## About this task:
Repeat each of these records exactly.
*** Input Section Begins ***
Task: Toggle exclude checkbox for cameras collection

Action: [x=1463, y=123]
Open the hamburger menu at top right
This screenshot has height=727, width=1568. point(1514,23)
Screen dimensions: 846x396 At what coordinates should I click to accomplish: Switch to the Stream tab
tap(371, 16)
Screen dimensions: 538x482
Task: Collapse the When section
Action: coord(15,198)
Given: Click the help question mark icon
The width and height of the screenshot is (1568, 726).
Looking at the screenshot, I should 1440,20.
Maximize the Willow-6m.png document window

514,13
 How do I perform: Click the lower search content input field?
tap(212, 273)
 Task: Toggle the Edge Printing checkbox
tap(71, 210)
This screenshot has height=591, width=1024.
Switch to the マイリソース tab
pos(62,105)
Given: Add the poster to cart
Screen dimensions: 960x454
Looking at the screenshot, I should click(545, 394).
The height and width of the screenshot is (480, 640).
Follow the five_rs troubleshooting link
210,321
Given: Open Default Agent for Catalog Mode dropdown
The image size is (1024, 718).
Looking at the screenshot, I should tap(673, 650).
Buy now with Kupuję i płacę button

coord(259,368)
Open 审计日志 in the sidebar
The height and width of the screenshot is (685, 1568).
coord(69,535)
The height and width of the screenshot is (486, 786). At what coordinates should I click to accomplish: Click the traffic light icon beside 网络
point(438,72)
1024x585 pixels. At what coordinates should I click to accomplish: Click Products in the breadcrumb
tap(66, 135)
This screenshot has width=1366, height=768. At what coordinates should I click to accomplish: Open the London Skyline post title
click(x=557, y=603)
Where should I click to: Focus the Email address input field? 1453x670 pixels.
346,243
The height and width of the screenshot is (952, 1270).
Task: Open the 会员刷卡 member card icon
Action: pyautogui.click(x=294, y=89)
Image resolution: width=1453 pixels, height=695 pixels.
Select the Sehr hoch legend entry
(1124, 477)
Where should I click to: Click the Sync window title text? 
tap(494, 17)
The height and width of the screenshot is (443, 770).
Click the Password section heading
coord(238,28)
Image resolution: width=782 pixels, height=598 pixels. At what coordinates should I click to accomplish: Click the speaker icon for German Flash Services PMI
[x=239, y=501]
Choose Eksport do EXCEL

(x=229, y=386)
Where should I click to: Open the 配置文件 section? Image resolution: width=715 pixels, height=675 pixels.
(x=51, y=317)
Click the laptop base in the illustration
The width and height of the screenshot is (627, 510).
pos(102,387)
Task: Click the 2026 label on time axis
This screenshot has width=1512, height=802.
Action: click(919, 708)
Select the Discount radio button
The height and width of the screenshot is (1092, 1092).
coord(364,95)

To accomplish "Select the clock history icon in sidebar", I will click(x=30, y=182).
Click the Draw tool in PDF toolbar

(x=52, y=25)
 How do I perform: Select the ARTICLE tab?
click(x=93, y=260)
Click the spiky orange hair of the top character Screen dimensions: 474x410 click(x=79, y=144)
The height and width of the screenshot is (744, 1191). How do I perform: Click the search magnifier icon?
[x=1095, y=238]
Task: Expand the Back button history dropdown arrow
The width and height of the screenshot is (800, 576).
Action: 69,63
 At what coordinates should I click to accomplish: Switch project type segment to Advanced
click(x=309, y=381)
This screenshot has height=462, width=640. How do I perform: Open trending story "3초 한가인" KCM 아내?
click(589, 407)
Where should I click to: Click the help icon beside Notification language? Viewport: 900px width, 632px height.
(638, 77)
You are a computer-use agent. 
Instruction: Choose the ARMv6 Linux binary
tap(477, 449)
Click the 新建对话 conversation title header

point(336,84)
*** Input Section Ends ***
## Written response:
Task: Toggle exclude checkbox for cameras collection

Action: [x=1463, y=123]
Open the hamburger menu at top right
This screenshot has height=727, width=1568. point(1514,23)
Screen dimensions: 846x396 At what coordinates should I click to accomplish: Switch to the Stream tab
tap(371, 16)
Screen dimensions: 538x482
Task: Collapse the When section
Action: coord(15,198)
Given: Click the help question mark icon
The width and height of the screenshot is (1568, 726).
Looking at the screenshot, I should 1440,20.
Maximize the Willow-6m.png document window

514,13
 How do I perform: Click the lower search content input field?
tap(212, 273)
 Task: Toggle the Edge Printing checkbox
tap(71, 210)
This screenshot has height=591, width=1024.
Switch to the マイリソース tab
pos(62,105)
Given: Add the poster to cart
Screen dimensions: 960x454
Looking at the screenshot, I should click(545, 394).
The height and width of the screenshot is (480, 640).
Follow the five_rs troubleshooting link
210,321
Given: Open Default Agent for Catalog Mode dropdown
The image size is (1024, 718).
Looking at the screenshot, I should tap(673, 650).
Buy now with Kupuję i płacę button

coord(259,368)
Open 审计日志 in the sidebar
The height and width of the screenshot is (685, 1568).
coord(69,535)
The height and width of the screenshot is (486, 786). At what coordinates should I click to accomplish: Click the traffic light icon beside 网络
point(438,72)
1024x585 pixels. At what coordinates should I click to accomplish: Click Products in the breadcrumb
tap(66, 135)
This screenshot has width=1366, height=768. At what coordinates should I click to accomplish: Open the London Skyline post title
click(x=557, y=603)
Where should I click to: Focus the Email address input field? 1453x670 pixels.
346,243
The height and width of the screenshot is (952, 1270).
Task: Open the 会员刷卡 member card icon
Action: pyautogui.click(x=294, y=89)
Image resolution: width=1453 pixels, height=695 pixels.
Select the Sehr hoch legend entry
(1124, 477)
Where should I click to: Click the Sync window title text? 
tap(494, 17)
The height and width of the screenshot is (443, 770).
Click the Password section heading
coord(238,28)
Image resolution: width=782 pixels, height=598 pixels. At what coordinates should I click to accomplish: Click the speaker icon for German Flash Services PMI
[x=239, y=501]
Choose Eksport do EXCEL

(x=229, y=386)
Where should I click to: Open the 配置文件 section? Image resolution: width=715 pixels, height=675 pixels.
(x=51, y=317)
Click the laptop base in the illustration
The width and height of the screenshot is (627, 510).
pos(102,387)
Task: Click the 2026 label on time axis
This screenshot has width=1512, height=802.
Action: click(919, 708)
Select the Discount radio button
The height and width of the screenshot is (1092, 1092).
coord(364,95)

To accomplish "Select the clock history icon in sidebar", I will click(x=30, y=182).
Click the Draw tool in PDF toolbar

(x=52, y=25)
 How do I perform: Select the ARTICLE tab?
click(x=93, y=260)
Click the spiky orange hair of the top character Screen dimensions: 474x410 click(x=79, y=144)
The height and width of the screenshot is (744, 1191). How do I perform: Click the search magnifier icon?
[x=1095, y=238]
Task: Expand the Back button history dropdown arrow
The width and height of the screenshot is (800, 576).
Action: 69,63
 At what coordinates should I click to accomplish: Switch project type segment to Advanced
click(x=309, y=381)
This screenshot has height=462, width=640. How do I perform: Open trending story "3초 한가인" KCM 아내?
click(589, 407)
Where should I click to: Click the help icon beside Notification language? Viewport: 900px width, 632px height.
(638, 77)
You are a computer-use agent. 
Instruction: Choose the ARMv6 Linux binary
tap(477, 449)
Click the 新建对话 conversation title header

point(336,84)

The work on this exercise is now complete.